# Four to six week Charter out of Grenada



## Hudsonian (Apr 3, 2008)

I'd like to explore a longer bareboat charter-- at least four weeks, maybe eight. I'm thinking Jan-Feb, 2016. My first thought is Grenada but I'm open to alternatives. Do any of you have suggestions based upon personal experience>


----------



## hillenme (Oct 11, 2012)

I've been down to Grenada a few times bareboating. The windwards are great. In that amount of time you could see quite a bit. Just 7 days is plenty of time to leisurely make your way to St. Lucia. The way back to Grenada is very easy as it will be downwind (assuming winter/spring charter). Tobago Cays is a great spot to stop for a day or two. You have to make quite a few trips through immigration if you do a lot of bouncing back and forth, but I've never found this as much of an annoyance - never spent more than an hour or so on the process. Boat boys are kinda of a pain down there. There mostly harmless but can be annoying, especially when they are bumping into your transom trying to sell trinkets while your setting your hook. I'm not sure of an outfit that does 2 month charters, I'd think it would cost a small fortune for that amount of time considering their weekly rates (I always used Horizon).


----------



## Faster (Sep 13, 2005)

Agree this could be cost prohibitive.. re customs, one of the advantages of Grenada/Carriacou and the SVG/Grenadines is that you don't have as many checkins as you do further up the chain when EVERY island is a different country. However over that many weeks you'll undoubtedly get to go through quite a few as you work your way north (and back, presumably)

The overall costs/losses may be similar if you bought a boat there and sold it after a few months... that might also allow you to make a one-way passage instead of some sort of loop - in which case buy in St Maarten/BVIs/Antigua and sell in Grenada or Trinidad....


----------



## Hudsonian (Apr 3, 2008)

I'd like to explore keeping a boat in Grenada for winter use but I'd rather not jump in with both feet. A charter of a couple of months along with a week at either end to explore the boat market and facilities in Grenada would give me enough information to make an informed decision.


----------



## capecodda (Oct 6, 2009)

I think this is a good idea. We've charted down there so many times I've lost count: St Lucia to Grenada. For us at least, a couple of weeks scratches the itch, and we're done. As expensive as your long term charter might be, it's not as potentially expensive as committing to the place before you've tried it.


----------

DATASET ROWS:
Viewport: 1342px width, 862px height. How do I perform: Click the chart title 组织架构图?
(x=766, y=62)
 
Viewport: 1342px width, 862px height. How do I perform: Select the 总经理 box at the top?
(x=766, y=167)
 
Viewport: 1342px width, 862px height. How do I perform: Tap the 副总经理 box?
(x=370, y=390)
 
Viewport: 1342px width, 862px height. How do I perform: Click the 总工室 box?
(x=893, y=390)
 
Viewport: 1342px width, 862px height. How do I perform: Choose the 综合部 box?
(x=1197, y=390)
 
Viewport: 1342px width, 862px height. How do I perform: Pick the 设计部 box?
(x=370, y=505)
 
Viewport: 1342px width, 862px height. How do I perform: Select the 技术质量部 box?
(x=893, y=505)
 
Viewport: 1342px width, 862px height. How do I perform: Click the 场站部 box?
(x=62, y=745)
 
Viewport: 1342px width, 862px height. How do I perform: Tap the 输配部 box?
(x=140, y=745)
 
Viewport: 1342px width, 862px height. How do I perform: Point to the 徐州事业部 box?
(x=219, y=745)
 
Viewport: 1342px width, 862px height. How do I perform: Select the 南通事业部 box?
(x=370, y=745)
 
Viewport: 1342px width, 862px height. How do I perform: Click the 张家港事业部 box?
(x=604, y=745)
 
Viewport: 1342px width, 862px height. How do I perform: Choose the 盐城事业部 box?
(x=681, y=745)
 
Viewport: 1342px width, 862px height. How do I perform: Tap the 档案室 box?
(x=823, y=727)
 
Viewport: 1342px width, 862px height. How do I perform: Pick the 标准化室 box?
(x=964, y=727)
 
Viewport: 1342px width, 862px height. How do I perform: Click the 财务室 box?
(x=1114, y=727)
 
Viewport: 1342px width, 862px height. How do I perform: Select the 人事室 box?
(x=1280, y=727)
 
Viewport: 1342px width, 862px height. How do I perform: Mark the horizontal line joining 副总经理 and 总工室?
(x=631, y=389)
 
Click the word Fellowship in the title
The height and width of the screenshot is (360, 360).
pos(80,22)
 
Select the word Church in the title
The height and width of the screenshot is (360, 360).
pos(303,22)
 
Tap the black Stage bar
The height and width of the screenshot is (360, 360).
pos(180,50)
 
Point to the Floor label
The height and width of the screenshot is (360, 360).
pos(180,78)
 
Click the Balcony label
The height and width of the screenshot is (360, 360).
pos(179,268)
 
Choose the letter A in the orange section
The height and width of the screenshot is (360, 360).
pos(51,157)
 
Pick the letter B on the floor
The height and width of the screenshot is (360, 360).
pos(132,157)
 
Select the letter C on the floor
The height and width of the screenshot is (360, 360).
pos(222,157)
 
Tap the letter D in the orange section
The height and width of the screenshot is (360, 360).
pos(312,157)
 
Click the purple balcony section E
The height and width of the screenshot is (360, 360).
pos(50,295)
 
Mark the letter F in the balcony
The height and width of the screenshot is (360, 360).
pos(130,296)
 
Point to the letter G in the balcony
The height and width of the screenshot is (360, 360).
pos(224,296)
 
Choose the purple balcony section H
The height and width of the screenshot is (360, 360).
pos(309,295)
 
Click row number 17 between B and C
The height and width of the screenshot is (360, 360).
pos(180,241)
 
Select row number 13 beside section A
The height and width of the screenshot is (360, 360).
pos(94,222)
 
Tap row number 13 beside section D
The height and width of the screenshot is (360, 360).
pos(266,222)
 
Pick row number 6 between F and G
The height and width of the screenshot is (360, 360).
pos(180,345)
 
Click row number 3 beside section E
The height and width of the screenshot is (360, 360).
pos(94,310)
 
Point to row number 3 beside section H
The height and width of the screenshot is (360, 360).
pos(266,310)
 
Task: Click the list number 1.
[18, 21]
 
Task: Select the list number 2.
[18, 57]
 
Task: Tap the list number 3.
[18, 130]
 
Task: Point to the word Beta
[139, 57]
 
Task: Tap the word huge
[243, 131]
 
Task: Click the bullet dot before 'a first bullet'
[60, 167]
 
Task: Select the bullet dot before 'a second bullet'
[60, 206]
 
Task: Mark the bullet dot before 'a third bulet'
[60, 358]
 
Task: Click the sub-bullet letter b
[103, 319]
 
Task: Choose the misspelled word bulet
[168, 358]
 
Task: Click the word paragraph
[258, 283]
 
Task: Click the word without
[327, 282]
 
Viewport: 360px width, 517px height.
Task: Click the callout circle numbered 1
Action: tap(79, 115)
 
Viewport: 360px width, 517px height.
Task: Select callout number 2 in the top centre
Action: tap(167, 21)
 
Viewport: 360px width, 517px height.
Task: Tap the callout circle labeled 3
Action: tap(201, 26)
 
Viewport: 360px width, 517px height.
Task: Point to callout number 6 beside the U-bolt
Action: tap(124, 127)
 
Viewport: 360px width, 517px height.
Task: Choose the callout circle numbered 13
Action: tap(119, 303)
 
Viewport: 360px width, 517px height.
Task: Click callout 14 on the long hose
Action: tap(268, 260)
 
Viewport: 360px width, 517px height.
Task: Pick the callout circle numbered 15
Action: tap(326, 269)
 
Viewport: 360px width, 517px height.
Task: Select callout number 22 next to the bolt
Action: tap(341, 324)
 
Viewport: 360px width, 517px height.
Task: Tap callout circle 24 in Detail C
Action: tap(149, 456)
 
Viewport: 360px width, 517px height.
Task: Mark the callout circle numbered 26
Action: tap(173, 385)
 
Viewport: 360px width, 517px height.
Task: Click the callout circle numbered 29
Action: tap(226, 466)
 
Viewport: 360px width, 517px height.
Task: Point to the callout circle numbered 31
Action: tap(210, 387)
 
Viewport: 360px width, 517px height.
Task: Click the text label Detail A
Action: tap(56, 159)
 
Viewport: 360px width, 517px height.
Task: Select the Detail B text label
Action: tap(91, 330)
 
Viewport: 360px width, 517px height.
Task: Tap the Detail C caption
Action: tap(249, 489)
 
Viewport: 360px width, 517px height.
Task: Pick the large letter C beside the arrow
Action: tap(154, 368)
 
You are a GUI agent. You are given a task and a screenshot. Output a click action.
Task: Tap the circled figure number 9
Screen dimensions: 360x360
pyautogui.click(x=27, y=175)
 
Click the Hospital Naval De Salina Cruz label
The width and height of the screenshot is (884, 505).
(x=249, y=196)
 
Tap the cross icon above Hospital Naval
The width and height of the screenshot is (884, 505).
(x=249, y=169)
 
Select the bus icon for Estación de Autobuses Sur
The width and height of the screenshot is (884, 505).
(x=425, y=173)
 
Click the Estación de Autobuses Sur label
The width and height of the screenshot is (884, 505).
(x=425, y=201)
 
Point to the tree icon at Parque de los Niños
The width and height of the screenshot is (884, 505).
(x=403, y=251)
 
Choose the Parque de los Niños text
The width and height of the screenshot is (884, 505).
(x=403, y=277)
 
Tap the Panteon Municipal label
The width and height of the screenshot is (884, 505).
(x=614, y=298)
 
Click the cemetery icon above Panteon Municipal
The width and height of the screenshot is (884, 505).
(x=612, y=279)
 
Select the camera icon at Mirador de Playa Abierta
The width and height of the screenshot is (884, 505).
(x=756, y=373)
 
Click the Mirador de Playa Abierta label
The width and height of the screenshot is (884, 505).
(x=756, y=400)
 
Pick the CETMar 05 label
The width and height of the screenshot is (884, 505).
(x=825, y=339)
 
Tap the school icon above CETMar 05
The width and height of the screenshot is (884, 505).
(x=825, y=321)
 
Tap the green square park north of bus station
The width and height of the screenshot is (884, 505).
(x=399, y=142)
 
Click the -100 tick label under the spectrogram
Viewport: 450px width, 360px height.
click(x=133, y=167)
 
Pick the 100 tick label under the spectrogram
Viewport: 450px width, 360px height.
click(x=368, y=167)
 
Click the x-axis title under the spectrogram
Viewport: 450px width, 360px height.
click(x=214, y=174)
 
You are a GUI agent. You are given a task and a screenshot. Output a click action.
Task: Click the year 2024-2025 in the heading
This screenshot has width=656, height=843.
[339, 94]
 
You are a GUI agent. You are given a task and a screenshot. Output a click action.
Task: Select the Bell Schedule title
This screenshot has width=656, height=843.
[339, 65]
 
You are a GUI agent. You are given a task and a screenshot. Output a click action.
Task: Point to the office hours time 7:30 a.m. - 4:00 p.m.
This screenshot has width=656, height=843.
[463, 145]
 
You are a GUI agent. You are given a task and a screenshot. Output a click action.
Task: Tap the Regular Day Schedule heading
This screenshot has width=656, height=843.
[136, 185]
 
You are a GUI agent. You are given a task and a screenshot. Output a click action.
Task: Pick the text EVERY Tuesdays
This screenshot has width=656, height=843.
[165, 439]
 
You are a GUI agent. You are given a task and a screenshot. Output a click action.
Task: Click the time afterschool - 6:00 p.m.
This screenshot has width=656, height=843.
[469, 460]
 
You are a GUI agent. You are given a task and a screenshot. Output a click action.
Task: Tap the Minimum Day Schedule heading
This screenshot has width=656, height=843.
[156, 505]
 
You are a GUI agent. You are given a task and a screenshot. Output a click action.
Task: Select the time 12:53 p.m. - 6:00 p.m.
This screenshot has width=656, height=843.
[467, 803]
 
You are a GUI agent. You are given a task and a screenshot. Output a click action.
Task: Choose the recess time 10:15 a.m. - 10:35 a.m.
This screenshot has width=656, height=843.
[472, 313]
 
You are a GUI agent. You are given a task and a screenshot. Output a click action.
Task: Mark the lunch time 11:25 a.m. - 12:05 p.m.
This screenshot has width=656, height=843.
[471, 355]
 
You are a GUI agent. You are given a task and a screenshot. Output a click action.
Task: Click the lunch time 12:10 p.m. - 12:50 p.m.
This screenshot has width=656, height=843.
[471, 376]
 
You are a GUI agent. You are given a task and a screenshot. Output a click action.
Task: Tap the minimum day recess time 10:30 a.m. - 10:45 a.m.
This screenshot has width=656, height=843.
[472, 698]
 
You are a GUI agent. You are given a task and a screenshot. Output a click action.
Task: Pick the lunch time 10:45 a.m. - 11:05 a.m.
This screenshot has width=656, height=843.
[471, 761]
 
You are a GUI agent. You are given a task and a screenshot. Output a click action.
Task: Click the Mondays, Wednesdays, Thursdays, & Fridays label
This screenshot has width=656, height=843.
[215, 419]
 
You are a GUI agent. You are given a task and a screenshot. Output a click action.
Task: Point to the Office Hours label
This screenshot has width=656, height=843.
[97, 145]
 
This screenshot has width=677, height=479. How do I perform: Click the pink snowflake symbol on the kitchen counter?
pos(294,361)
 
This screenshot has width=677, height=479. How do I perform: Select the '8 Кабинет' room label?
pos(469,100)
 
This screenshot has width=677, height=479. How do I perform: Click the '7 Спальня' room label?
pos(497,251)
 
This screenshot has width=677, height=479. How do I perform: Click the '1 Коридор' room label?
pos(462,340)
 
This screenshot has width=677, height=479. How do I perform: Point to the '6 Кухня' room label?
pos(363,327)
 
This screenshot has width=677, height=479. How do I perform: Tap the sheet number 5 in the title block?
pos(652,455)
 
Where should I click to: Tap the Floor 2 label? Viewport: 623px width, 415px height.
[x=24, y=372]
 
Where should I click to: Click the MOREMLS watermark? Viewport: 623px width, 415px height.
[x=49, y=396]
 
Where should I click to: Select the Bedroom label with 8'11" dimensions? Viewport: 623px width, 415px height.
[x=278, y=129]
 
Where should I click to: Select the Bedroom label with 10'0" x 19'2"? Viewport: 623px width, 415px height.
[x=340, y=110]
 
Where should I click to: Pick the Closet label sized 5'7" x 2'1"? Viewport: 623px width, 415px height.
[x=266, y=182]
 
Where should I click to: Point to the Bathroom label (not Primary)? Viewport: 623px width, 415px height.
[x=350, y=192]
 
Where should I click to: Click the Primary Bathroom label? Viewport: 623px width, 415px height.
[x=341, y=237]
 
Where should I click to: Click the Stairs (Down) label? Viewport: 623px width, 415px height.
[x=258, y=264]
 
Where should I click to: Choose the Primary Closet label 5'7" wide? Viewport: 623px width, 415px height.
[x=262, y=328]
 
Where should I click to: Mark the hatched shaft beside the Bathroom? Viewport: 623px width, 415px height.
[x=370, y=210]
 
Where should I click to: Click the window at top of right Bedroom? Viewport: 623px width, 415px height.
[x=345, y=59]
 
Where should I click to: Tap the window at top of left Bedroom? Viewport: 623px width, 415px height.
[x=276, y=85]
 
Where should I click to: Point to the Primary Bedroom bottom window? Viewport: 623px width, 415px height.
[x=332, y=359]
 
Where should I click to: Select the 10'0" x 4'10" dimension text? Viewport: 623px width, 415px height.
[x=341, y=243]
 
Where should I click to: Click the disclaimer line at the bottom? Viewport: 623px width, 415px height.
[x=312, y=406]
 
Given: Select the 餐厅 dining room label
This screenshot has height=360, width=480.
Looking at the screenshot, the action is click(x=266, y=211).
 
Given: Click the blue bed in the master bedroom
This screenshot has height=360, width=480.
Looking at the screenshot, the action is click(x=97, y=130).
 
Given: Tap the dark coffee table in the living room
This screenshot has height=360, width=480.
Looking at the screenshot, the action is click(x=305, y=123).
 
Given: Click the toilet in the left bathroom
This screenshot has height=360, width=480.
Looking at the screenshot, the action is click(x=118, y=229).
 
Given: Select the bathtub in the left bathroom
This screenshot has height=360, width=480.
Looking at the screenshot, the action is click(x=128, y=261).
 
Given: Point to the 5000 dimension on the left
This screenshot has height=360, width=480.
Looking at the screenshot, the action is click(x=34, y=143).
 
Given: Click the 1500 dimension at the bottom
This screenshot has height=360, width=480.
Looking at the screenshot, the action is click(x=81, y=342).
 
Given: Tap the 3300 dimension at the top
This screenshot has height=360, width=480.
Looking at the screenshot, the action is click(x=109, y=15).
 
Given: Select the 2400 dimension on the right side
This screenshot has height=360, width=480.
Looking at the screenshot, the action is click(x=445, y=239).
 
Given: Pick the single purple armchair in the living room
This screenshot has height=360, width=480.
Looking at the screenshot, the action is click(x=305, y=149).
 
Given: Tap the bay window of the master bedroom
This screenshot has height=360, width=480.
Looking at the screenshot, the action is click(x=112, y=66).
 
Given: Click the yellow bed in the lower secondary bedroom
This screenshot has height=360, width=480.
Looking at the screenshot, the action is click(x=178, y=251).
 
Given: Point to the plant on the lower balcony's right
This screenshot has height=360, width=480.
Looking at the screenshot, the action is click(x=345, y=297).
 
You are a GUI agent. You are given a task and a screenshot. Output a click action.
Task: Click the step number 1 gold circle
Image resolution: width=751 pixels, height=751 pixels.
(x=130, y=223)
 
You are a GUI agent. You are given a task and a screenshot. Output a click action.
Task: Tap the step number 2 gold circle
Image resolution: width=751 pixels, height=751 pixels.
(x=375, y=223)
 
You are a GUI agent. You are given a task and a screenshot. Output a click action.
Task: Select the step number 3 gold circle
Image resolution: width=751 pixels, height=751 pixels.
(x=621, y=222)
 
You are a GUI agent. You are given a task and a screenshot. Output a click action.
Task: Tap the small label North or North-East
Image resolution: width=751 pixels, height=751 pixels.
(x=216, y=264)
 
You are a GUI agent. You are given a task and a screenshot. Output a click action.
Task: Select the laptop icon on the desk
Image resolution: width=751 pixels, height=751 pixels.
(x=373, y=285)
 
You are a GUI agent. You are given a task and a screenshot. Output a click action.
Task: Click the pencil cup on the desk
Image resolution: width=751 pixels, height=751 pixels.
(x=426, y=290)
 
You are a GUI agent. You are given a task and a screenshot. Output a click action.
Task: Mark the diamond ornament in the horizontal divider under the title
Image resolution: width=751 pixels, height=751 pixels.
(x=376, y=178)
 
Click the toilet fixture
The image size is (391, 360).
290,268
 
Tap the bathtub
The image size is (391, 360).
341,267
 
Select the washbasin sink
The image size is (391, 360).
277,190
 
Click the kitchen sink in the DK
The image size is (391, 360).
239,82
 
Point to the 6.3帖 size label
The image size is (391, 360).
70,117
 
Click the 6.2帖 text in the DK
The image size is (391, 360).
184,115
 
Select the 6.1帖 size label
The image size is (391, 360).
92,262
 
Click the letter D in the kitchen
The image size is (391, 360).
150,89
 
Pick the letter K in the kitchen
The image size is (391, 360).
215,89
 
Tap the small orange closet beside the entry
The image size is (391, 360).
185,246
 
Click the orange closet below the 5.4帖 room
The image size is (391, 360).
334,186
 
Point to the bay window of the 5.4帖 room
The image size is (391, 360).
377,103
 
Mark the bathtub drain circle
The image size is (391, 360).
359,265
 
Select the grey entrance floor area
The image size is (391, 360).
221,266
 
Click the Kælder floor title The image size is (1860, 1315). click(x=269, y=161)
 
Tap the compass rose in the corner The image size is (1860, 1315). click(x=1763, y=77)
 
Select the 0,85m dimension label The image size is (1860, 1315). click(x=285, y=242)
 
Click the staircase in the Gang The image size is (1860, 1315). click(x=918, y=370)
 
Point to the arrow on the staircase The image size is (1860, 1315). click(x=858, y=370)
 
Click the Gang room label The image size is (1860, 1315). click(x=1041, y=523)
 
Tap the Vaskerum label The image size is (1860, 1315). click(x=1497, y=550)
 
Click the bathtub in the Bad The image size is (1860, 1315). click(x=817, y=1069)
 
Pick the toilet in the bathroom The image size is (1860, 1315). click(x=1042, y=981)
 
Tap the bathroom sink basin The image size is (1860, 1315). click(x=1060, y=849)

SET OF TASKS:
**a.** Sum up the Grenada charter thread in two sentences.
**b.** Based on the Grenada charter thread, does each statement agree with it? Answer yes or no for each, and quote the words that decide it.
(i) One reply says the trip back to Grenada will be downwind on a winter or spring charter.
(ii) One reply says that in the Grenadines every island is a different country.
(iii) One poster says clearing immigration has taken them more than a full day.
**c.** Repeat the part of the Grenada charter thread from "The overall costs/losses" up to and including "an informed decision.".
The entries play no part in this work and can be set aside.

EXPECTED OUTPUTS:
**a.** A poster wants suggestions for a bareboat charter of at least four and maybe eight weeks, with Grenada as a first thought, and later explains that the aim is to decide whether to keep a boat in Grenada for winter use. Replies praise the Windwards and Tobago Cays, warn that a charter that long could be very costly, suggest buying a boat there and selling it after a few months, and call trying the place before committing a good idea.

**b.**
(i) Yes: "The way back to Grenada is very easy as it will be downwind (assuming winter/spring charter)."
(ii) No: "one of the advantages of Grenada/Carriacou and the SVG/Grenadines is that you don't have as many checkins as you do further up the chain when EVERY island is a different country."
(iii) No: "never spent more than an hour or so on the process."

**c.**
The overall costs/losses may be similar if you bought a boat there and sold it after a few months... that might also allow you to make a one-way passage instead of some sort of loop - in which case buy in St Maarten/BVIs/Antigua and sell in Grenada or Trinidad....


----------



## Hudsonian (Apr 3, 2008)

I'd like to explore keeping a boat in Grenada for winter use but I'd rather not jump in with both feet. A charter of a couple of months along with a week at either end to explore the boat market and facilities in Grenada would give me enough information to make an informed decision.